A qui profite l’apolitisme ?

« Politiciens voyous, Parlement des bien-placés / La rage des révoltées vous brûlera » Gate 13, Panathinakos, 2011.

La société grecque, et principalement les couches les plus pauvres, ont été frappées par la crise économique dès 2009. Les politiques d’austérité des gouvernements successifs ont rencontré une vive réaction de la part des exploité.e.s. Celle-ci a évidemment gagné les stades. Sous le gouvernement de Papandreou, il n’était pas rare que les autorités interrompent les matchs à cause de slogans ou banderoles sur la situation sociale. Une des plus célèbres étant celle de la Gate 13 du Panathinaikos: « Politiciens voyous, Parlement des bien-placés / La rage des révoltées vous brûlera ». Croire que les tribunes peuvent être épargnées est une première incohérence du “No Politica”. Les supporters ne sont pas des extraterrestres qui quittent leurs habits de galériens ou leurs dettes auprès des banques en venant au stade. Le monde du foot est un miroir de la société, il est aussi traversé par les enjeux politiques et sociaux.

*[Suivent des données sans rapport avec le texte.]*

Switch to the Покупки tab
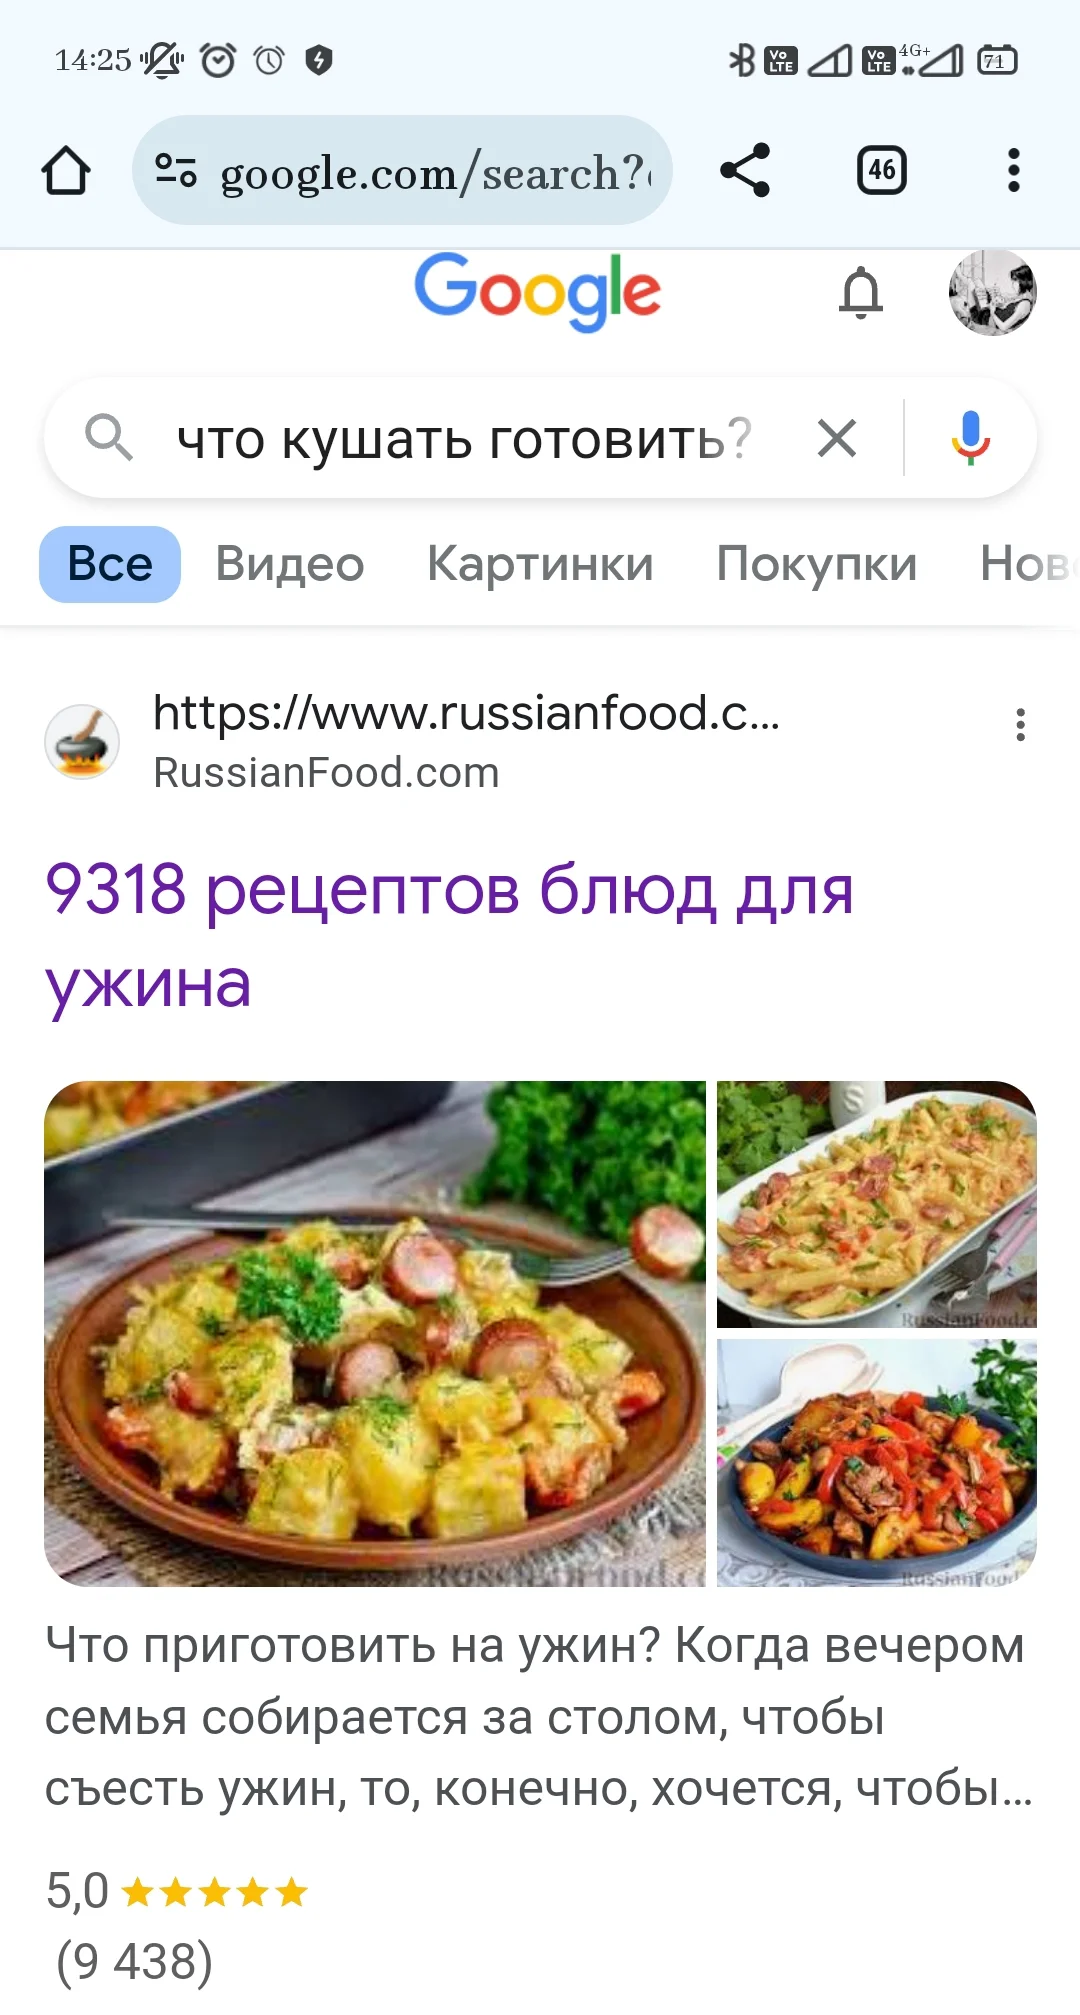 817,564
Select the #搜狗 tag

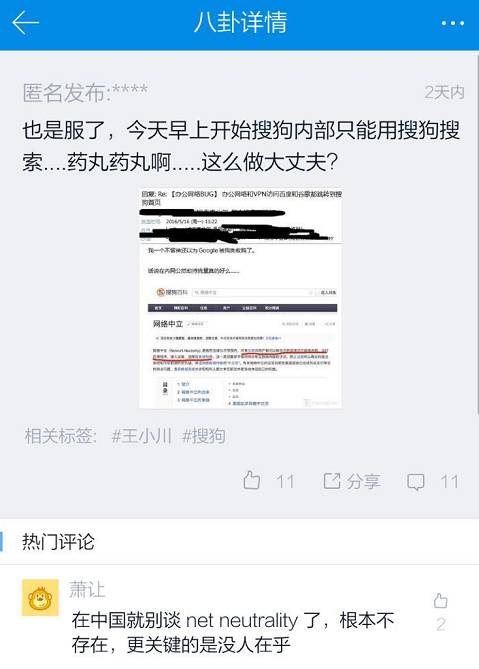(203, 436)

Nul n’ignore en Grèce les liens de longue date entre les propriétaires des clubs sportifs et les élites politiques. Ces liens remontent aux années 50, quand les politiciens prirent l’initiative de se rapprocher des clubs à des fins clientélistes. Sachant que l’histoire de nombreux clubs est éminemment politique, en lien avec des événements sociaux majeurs comme l’arrivée massive des grécophones d’Asie Mineure après la guerre gréco-turque (1919-1922)1 ou encore la persécution des militants démocrates et communistes avant et après la deuxième guerre. L’Olympiakos, par exemple, est historiquement lié aux ouvriers du port du Pirée, et compte plusieurs athlètes qui se sont engagés dans la Résistance contre les Nazis, aux côtés du Parti Communiste (KKE).

L’hypocrisie du « No Politica »

Quelques semaines après l’assassinat de Pavlos Fyssas, la Gate 7, seule tribune majeure du pays à ne pas l’avoir condamné, a sorti la banderole « Olympiakos au dessus de tous – No politica Gate 7 ».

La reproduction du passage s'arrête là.